▶ [EXERCISE AIM] Line by line, check the data for the string "Locate" and state how many lines have it, nothing more.

┌─ INPUT DATA

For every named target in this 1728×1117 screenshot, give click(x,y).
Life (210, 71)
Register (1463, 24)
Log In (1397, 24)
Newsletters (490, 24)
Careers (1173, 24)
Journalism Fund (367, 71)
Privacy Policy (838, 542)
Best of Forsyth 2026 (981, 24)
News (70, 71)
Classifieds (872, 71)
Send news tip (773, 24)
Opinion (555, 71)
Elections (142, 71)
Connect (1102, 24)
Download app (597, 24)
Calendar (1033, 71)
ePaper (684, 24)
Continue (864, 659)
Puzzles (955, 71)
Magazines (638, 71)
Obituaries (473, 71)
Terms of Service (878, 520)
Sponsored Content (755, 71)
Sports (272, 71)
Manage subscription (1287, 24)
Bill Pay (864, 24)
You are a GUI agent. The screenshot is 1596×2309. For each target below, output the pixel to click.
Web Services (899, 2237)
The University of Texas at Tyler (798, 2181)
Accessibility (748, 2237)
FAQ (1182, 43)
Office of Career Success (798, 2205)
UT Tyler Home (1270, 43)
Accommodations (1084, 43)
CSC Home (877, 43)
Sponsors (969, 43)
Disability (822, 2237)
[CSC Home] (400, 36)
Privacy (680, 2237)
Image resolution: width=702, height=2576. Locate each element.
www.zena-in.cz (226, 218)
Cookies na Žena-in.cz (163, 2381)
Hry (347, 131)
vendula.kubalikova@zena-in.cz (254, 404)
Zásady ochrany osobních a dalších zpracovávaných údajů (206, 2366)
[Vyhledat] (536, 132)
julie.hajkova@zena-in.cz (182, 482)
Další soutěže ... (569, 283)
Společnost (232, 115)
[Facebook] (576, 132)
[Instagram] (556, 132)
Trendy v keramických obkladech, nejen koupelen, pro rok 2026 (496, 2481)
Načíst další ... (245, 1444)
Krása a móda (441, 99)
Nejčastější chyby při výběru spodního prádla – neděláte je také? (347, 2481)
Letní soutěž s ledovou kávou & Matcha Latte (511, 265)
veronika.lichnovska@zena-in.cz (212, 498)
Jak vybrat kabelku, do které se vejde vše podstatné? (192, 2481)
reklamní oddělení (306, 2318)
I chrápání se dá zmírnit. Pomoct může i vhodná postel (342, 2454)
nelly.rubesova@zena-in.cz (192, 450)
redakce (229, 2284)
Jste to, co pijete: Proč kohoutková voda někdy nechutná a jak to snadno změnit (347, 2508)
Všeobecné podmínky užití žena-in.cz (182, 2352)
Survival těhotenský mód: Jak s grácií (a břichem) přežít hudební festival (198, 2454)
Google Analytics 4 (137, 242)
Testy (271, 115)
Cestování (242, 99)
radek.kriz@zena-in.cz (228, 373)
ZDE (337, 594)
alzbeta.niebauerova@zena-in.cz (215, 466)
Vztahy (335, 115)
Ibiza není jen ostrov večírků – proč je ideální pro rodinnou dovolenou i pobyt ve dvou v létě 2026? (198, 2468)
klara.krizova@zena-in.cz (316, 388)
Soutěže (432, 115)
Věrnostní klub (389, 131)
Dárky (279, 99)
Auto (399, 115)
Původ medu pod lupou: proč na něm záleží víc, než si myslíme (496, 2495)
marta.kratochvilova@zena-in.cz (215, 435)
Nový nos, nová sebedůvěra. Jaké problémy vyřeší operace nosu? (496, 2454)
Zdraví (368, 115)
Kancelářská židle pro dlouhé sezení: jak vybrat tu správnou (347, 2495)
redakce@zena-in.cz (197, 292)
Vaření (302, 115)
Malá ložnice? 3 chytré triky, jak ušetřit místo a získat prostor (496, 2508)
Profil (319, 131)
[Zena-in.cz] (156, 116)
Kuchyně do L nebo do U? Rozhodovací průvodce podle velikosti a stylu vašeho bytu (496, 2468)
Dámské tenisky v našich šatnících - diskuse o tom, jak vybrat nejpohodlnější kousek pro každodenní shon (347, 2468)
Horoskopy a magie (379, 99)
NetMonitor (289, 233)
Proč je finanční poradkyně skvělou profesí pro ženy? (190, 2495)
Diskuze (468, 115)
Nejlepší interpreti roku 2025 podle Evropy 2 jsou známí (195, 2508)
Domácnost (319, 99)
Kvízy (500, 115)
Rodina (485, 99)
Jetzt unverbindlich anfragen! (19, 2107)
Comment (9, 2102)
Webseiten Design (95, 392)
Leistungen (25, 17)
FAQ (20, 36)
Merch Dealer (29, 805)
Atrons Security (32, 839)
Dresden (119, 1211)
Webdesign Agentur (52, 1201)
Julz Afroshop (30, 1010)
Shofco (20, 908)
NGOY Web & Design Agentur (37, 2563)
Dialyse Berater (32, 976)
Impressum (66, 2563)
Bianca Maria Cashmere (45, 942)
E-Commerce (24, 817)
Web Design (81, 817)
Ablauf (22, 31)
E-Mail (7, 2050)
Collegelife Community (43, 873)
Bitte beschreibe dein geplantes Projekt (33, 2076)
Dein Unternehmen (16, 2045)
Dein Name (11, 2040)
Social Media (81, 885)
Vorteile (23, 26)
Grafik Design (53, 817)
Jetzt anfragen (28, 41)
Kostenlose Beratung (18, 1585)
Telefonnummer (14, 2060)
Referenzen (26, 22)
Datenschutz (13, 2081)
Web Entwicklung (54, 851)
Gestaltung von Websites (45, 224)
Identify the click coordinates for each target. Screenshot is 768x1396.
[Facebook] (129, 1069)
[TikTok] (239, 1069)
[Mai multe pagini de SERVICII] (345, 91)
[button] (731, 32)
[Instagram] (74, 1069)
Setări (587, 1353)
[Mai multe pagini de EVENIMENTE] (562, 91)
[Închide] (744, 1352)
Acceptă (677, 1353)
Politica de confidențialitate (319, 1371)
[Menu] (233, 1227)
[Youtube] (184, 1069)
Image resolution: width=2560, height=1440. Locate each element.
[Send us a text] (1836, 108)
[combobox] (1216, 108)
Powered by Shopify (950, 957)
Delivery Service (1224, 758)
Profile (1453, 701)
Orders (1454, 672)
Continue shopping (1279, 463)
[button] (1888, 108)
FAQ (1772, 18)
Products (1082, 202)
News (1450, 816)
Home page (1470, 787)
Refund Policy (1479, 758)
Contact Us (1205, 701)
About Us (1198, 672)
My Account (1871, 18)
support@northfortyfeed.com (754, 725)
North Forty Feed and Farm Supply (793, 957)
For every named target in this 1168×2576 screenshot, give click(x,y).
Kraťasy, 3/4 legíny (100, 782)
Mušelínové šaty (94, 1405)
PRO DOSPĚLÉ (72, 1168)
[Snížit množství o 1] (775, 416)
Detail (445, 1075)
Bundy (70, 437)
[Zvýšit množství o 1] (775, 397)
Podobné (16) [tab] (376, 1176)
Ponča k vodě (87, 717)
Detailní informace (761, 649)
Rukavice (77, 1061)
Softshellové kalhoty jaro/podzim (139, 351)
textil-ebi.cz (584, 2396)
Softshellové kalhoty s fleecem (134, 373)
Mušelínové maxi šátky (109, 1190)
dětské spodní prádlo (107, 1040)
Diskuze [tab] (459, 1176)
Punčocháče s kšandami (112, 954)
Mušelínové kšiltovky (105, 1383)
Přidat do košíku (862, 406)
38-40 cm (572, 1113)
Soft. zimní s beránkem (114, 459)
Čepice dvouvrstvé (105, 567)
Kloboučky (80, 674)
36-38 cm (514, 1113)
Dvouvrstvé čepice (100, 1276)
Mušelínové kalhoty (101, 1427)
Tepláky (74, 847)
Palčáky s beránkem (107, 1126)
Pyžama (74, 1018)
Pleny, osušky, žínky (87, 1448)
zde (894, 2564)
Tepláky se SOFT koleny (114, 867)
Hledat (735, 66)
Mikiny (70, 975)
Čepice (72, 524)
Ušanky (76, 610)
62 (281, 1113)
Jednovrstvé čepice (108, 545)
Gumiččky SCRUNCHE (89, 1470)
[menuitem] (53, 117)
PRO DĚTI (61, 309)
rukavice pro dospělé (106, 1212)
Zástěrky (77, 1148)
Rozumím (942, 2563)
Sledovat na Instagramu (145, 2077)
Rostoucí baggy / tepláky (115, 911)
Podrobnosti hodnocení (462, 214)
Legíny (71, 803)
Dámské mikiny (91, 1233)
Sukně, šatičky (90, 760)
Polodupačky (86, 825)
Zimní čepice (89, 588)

└─

▶ [WRITTEN REPLY] 2